• **Task description**: Give again, word for word, only the lines of the material below from its first line through the one that holds "Task: Click the empty Domain input field"; pictures stay out.

• **Records to process**:
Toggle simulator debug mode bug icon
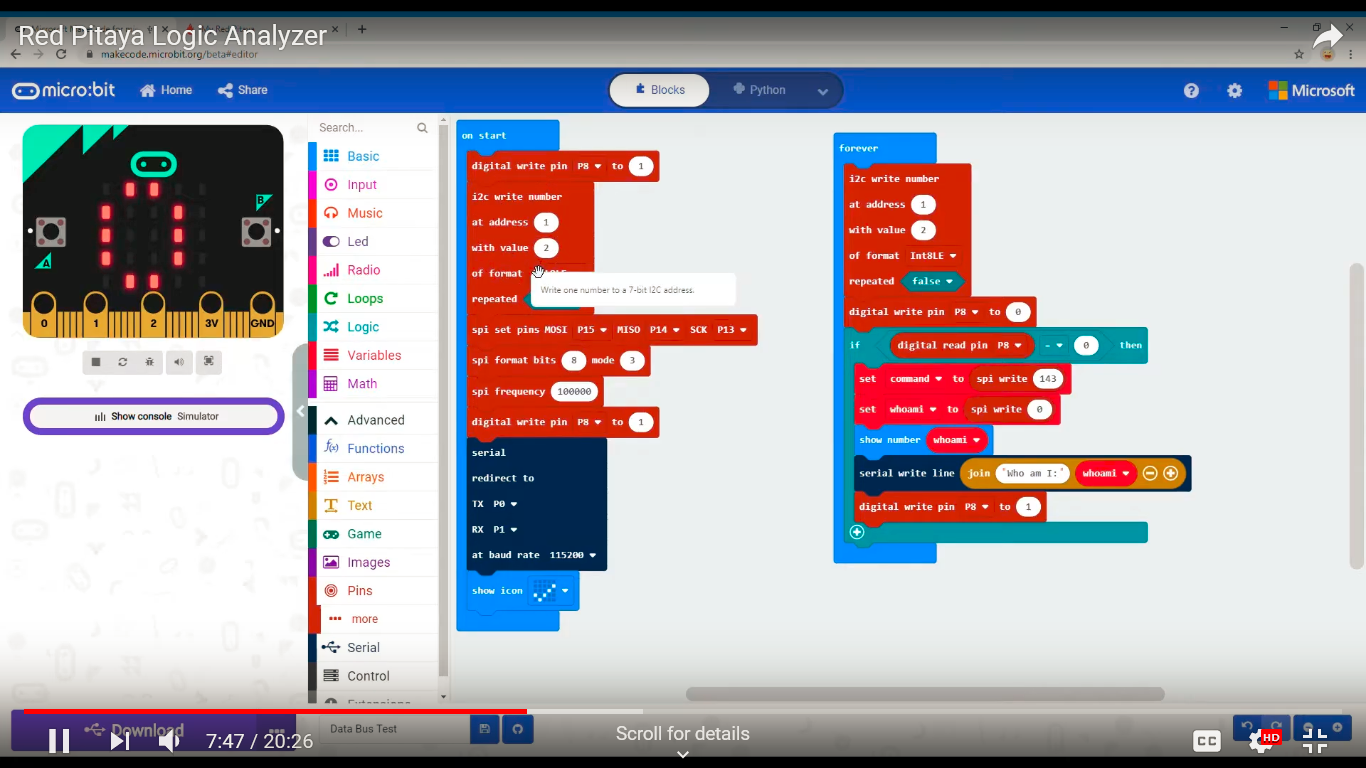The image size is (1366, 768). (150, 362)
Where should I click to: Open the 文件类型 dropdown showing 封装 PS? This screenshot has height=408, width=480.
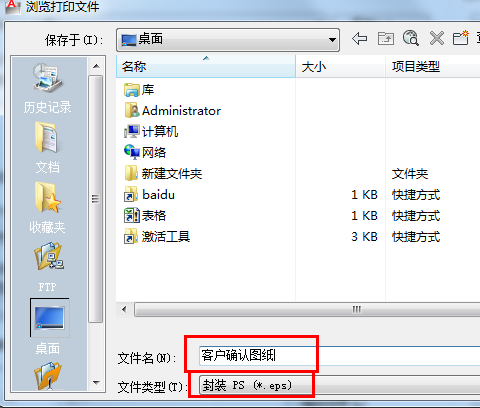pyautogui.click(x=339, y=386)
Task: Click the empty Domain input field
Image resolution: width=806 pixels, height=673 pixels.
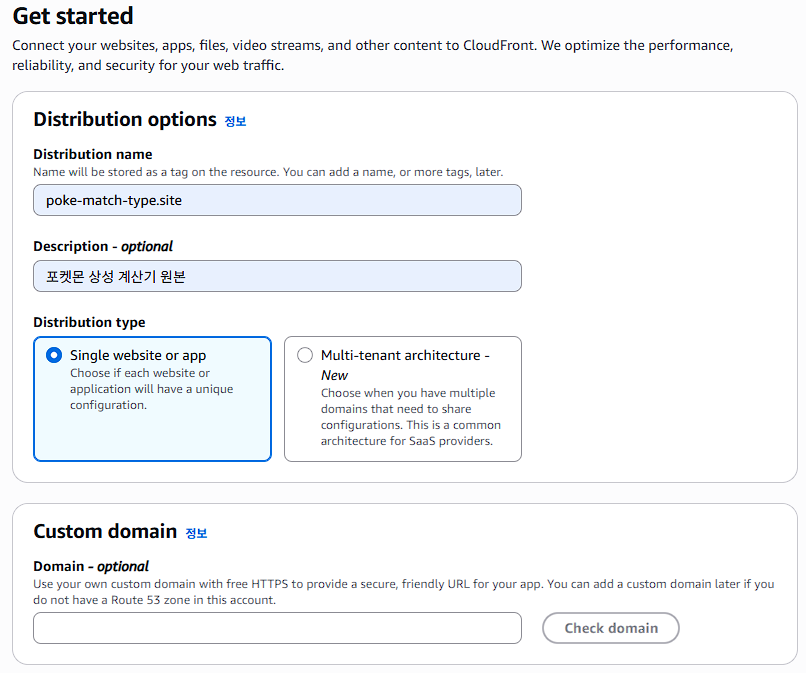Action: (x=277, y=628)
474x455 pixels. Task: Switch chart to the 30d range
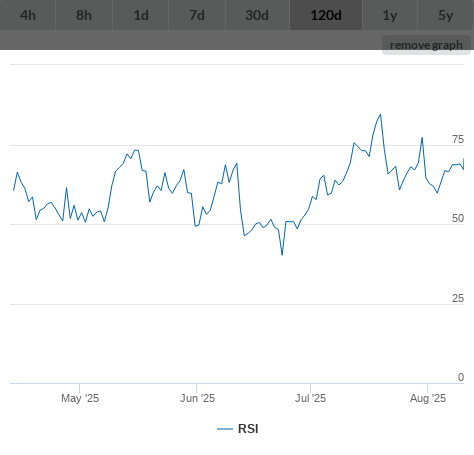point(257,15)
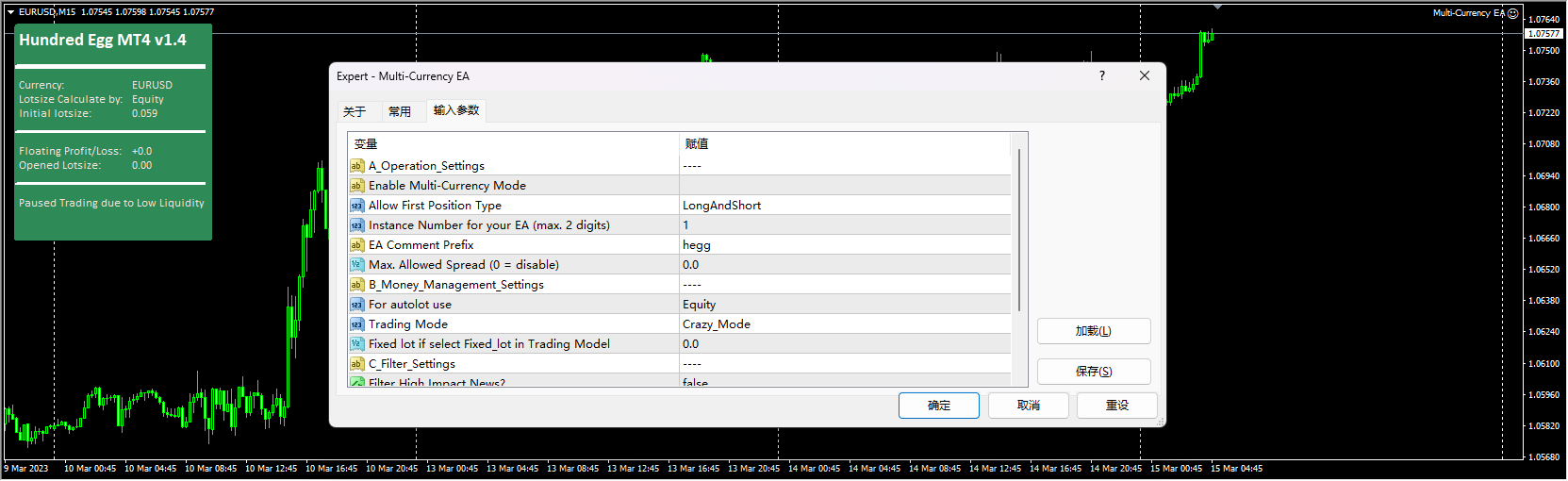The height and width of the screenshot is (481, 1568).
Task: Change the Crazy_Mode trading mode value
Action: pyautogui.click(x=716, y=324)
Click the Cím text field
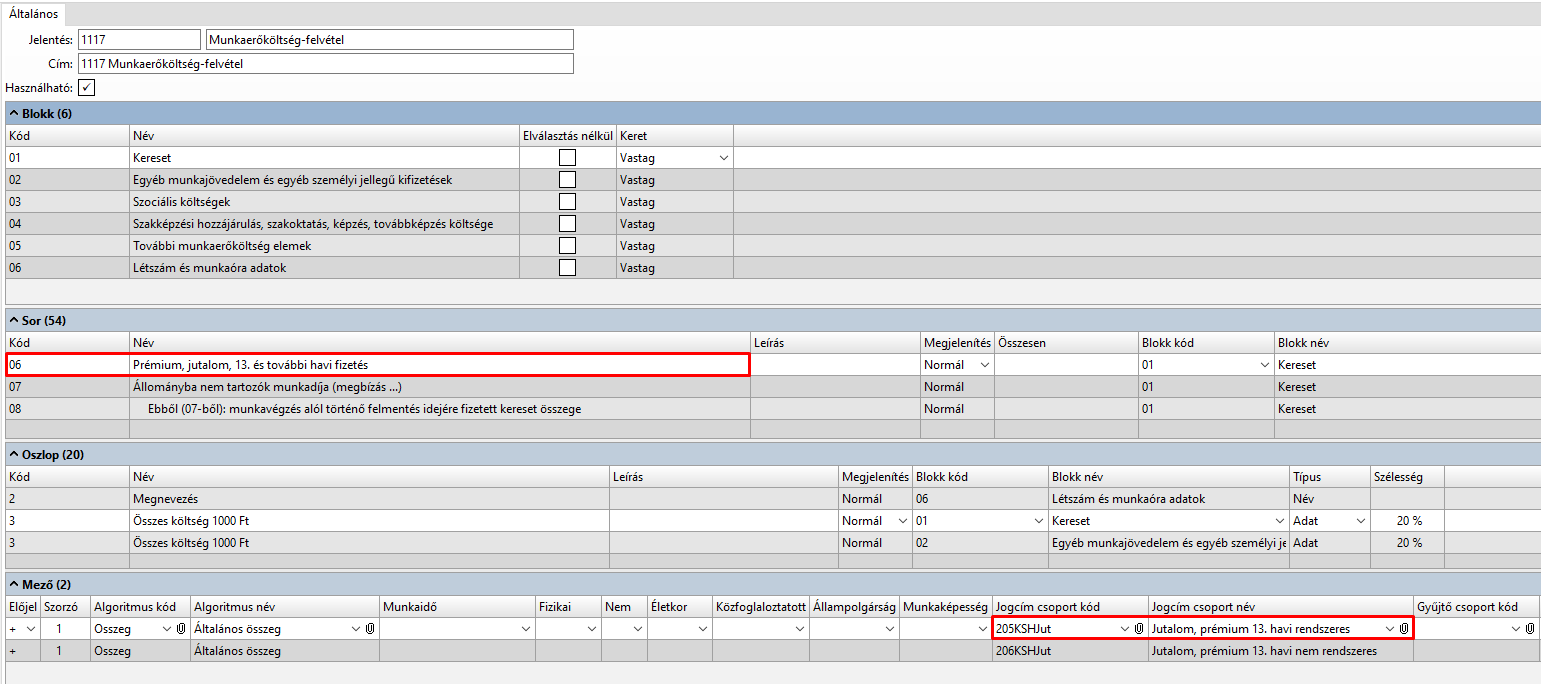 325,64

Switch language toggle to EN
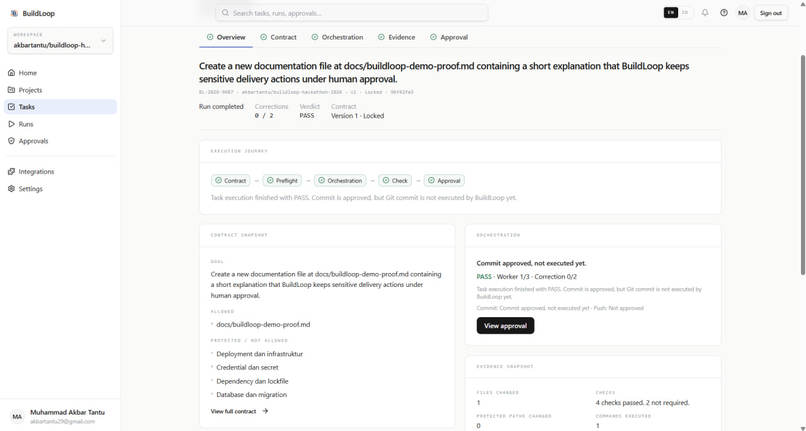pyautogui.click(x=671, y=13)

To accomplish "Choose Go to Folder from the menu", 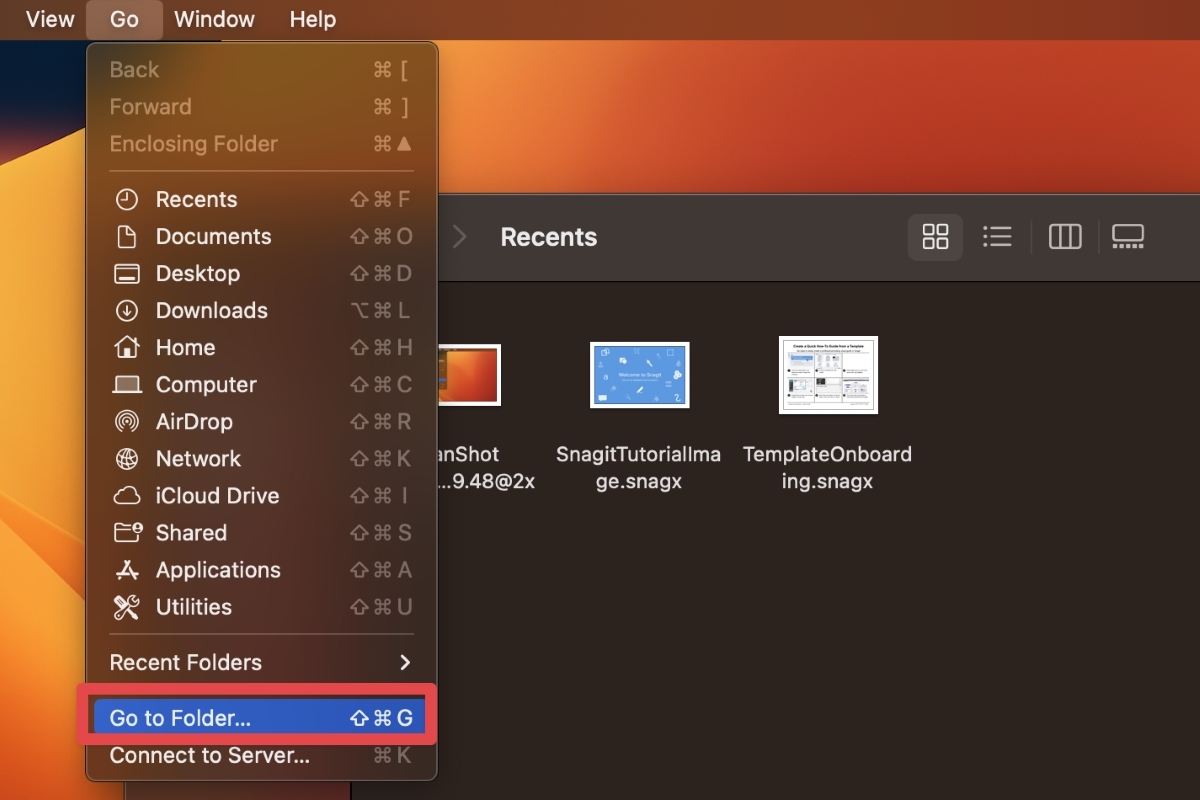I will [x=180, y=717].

• **Solution**:
Toggle simulator debug mode bug icon
The image size is (1366, 768). (150, 362)
Where should I click to: Open the 文件类型 dropdown showing 封装 PS? This screenshot has height=408, width=480.
pyautogui.click(x=339, y=386)
Task: Click the empty Domain input field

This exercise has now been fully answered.